━━ Extrait source

Dans notre numéro 57 nous avions consacré un dossier spécial aux surfaces. Patrick Proisy (finaliste de Roland Garros en 1972, consultant pour SFR Sport) qui garde un œil averti sur l’évolution des surfaces nous avait accordé un entretien pour faire un point sur le passé mais aussi se projeter sur l’avenir.
À votre époque il existait beaucoup plus de surfaces que maintenant, pensez‐vous que l’uniformisation en vigueur est positive ?
« Je ne pense pas que ce thème doit être abordé uniquement sous l’angle des changements de surface. Il faut aussi tenir compte de l’évolution du matériel. Si on avait conservé les surfaces qui existaient il y a 40 ou 50 ans avec le matériel actuel, il y aurait beaucoup de problèmes. Le bois a été privilégié pour tous les tournois indoor jusqu’en 1975. Avec les raquettes et cordages modernes, le spectacle serait totalement indigeste. De toute façon, les instances ont toujours cherché des solutions pour conserver une qualité de tennis. La moquette a été utilisée, notamment à Coubertin, l’ancêtre de Bercy. Je me souviens aussi du Mateflex. Le Quick était très prisé dans les clubs, mais absolument pas pour les tournois de haut‐niveau. Et puis, la résine que l’on connaît s’est progressivement imposée comme la référence. On a ainsi pu créer des surfaces que l’on pouvait accélérer ou ralentir comme on le souhaitait. Dans le même temps et en l’espace d’un siècle, la taille des joueurs a augmenté de 15 ou 20 centimètres. Si on tient compte du fait que les joueurs sont plus grands, que les raquettes sont plus performantes et que les balles sont presque identiques, malgré de légères différences, je pense que le ralentissement des surfaces a été une bonne chose pour proposer un tennis de qualité sur le circuit professionnel. »
Oui, mais il est légitime de se poser la question de savoir si les instances ne sont pas allées trop loin ?
« Sans doute, car il y a de moins en moins de service‐volée et de volleyeurs. À ce sujet, il serait intéressant de regarder aussi du côté des cordages. Luxilon, et d’autres marques ont créé des cordages pour frapper plus fort avec une meilleure sécurité. Ainsi, les joueurs n’osent plus venir au filet de peur de se faire passer. »
Qu’est-ce qu’il faut donc faire pour favoriser à nouveau les volleyeurs ?
« Personnellement, je fais partie de ceux qui aimeraient une réflexion sur la hauteur du filet. Si on rehausse de cinq centimètres au milieu (de 0,91 à 0,96), ce serait plus compliqué pour le serveur, mais plus simple pour les volleyeurs car le passing deviendrait alors plus difficile. La réflexion mérite d’être posée. »

━━━━
━━ Extraits du jeu

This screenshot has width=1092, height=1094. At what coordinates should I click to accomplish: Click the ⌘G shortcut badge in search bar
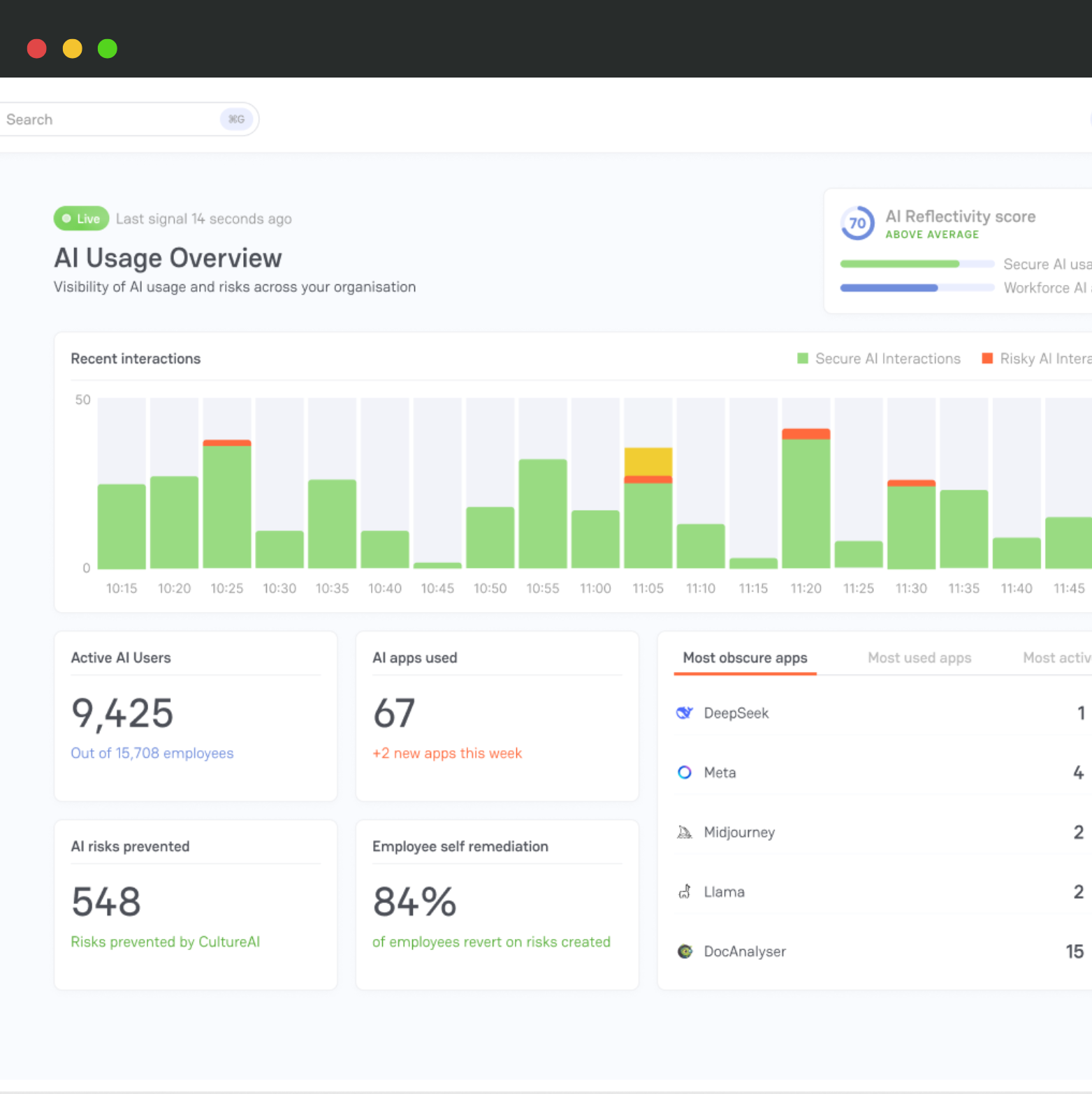coord(235,119)
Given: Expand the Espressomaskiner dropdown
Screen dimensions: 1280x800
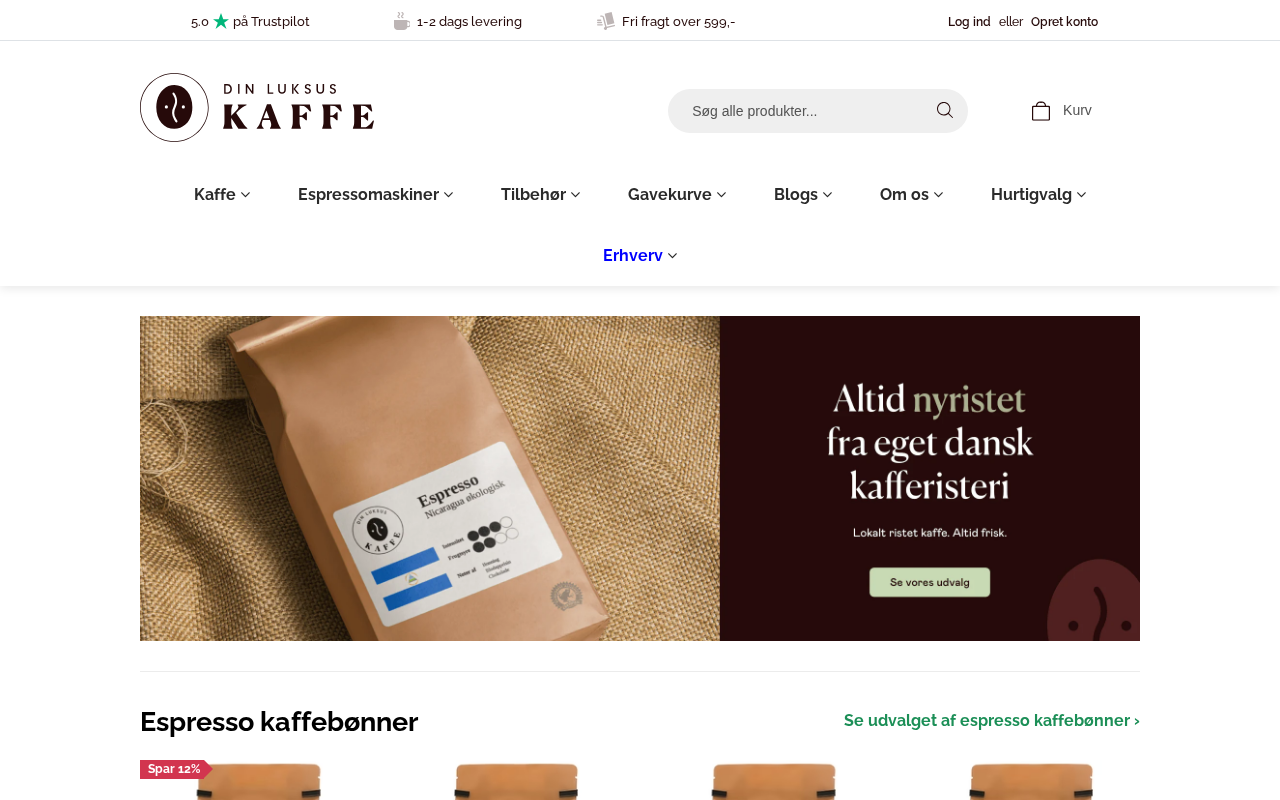Looking at the screenshot, I should [376, 195].
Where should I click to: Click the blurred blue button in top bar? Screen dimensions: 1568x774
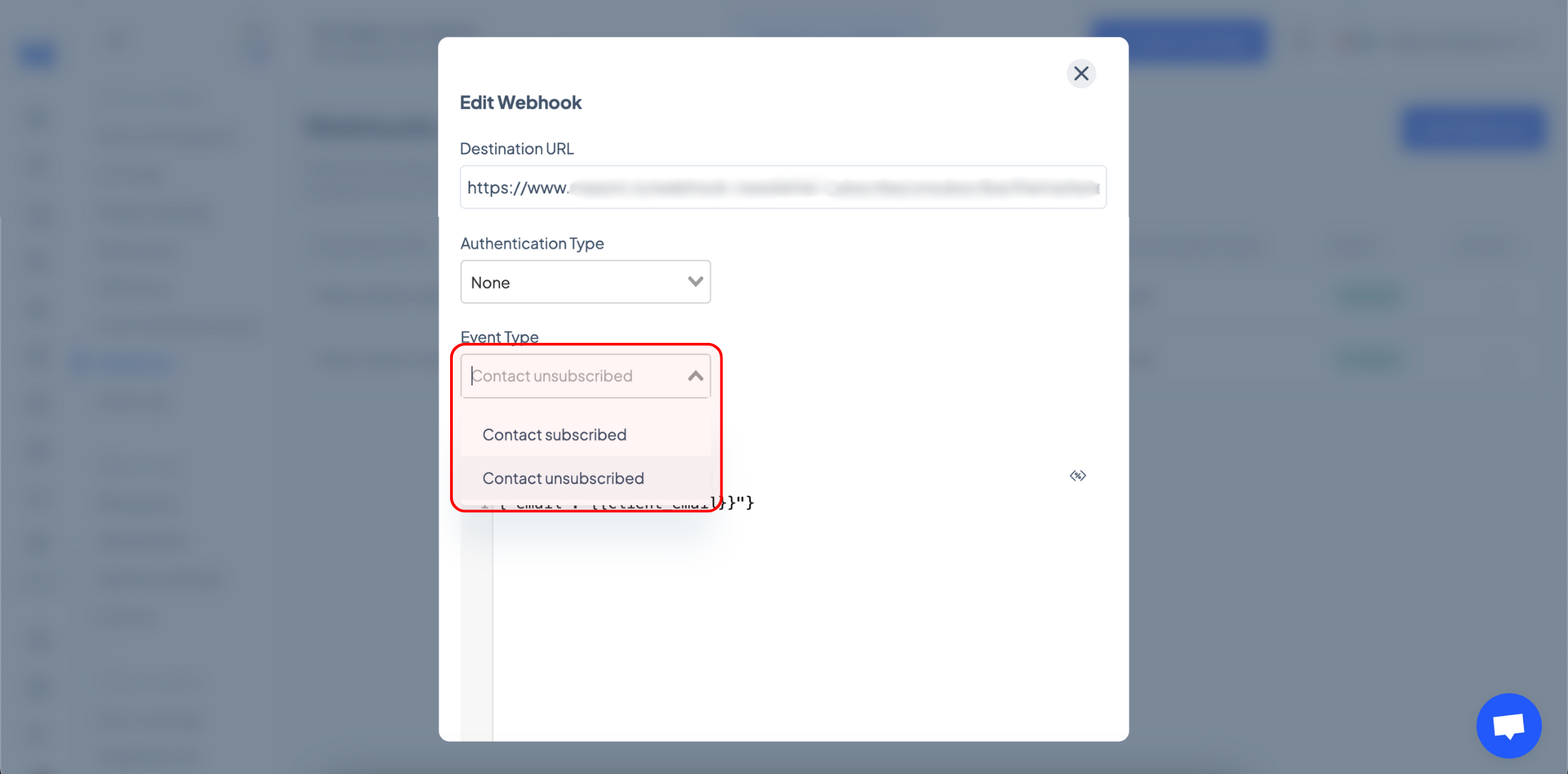tap(1180, 40)
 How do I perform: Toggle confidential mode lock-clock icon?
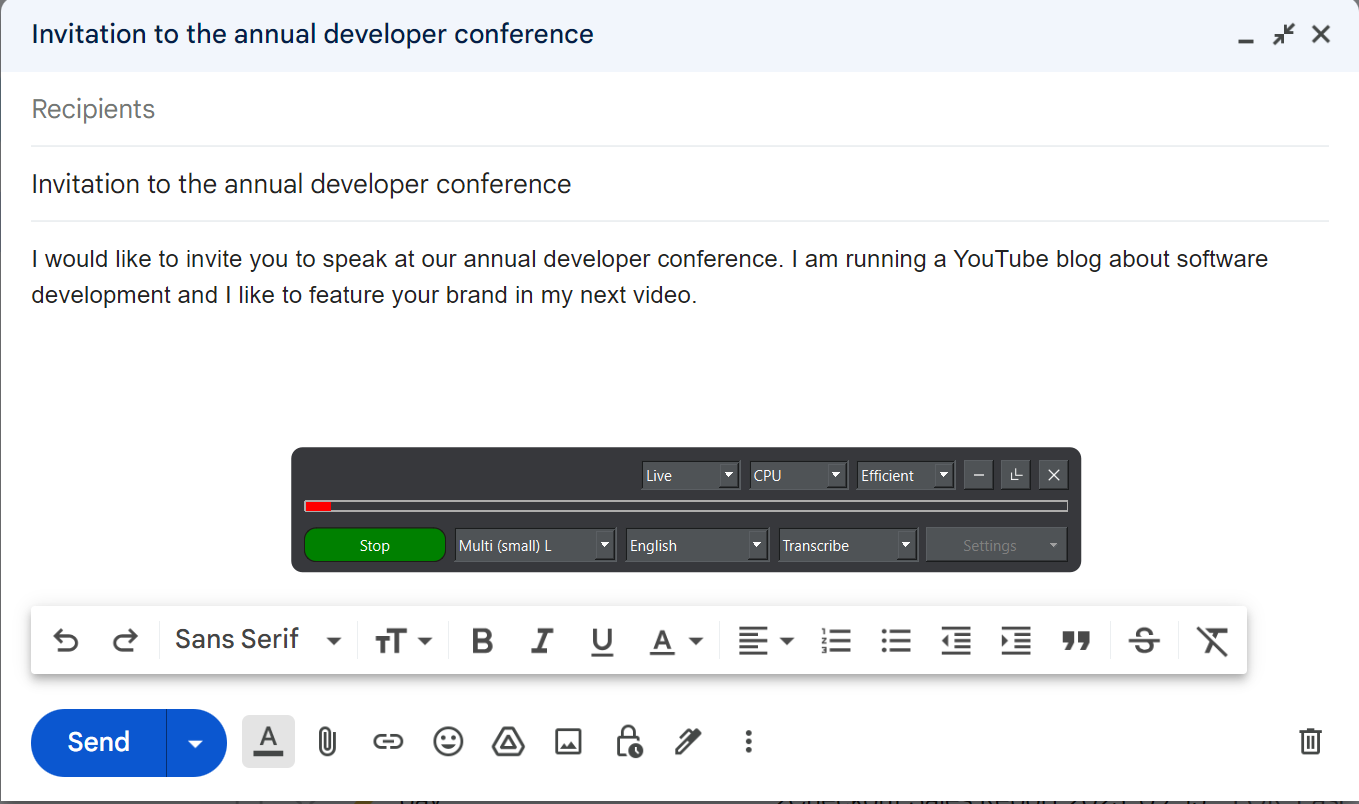[628, 741]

━━━━

Poursuivez l'entretien sur l'évolution des surfaces de tennis après sa dernière phrase.

Justement cette uniformisation n’a‑t-elle pas créé au final le même style de jeu et donc des champions assez stéréotypés ?
« Très certainement, cela a eu une influence majeure. Wimbledon a changé son gazon afin de le rendre plus lent. Du côté de Roland Garros, on s’est posé la question de savoir s’il fallait accélérer ou non la terre battue. Roger Federer préfère une terre battue lourde et grasse que rapide, car il sera plus difficile à passer. Le bilan que je fais est qu’il existe une tendance à trop vouloir uniformiser les surfaces. Mais il faut aussi faire attention à la liberté que l’on donne aux organisateurs dans les choix de surfaces. Par exemple, en Coupe Davis, je trouve choquant que l’on puisse évoluer en indoor en juillet. »
Quelles adaptations auraient été nécessaires à votre époque ?
« Il y avait beaucoup plus de tournois sur gazon puisque la tournée australienne se déroulait sur cette surface et en partie aux États‐Unis. Aujourd’hui, à l’exception de Wimbledon et des tournois de préparation, la saison sur herbe est très courte. Sur gazon, c’était vraiment un autre tennis. On pouvait changer de stratégie et de tactique, voire même de technique. Je parle bien sûr du gazon sec, ce qui était le cas en Australie. À Wimbledon, il est beaucoup plus humide et très influencé par le climat. C’est la raison pour laquelle Björn Borg était en difficultés la première semaine. Il jouait souvent sur des annexes où le rebond était plus bas et la balle fusait. Il y a connu de grosses alertes. En deuxième semaine, sur le central, le gazon est plus sec ce qui l’avantageait vraiment. »
Avez‐vous des souvenirs de la terre battue américaine ?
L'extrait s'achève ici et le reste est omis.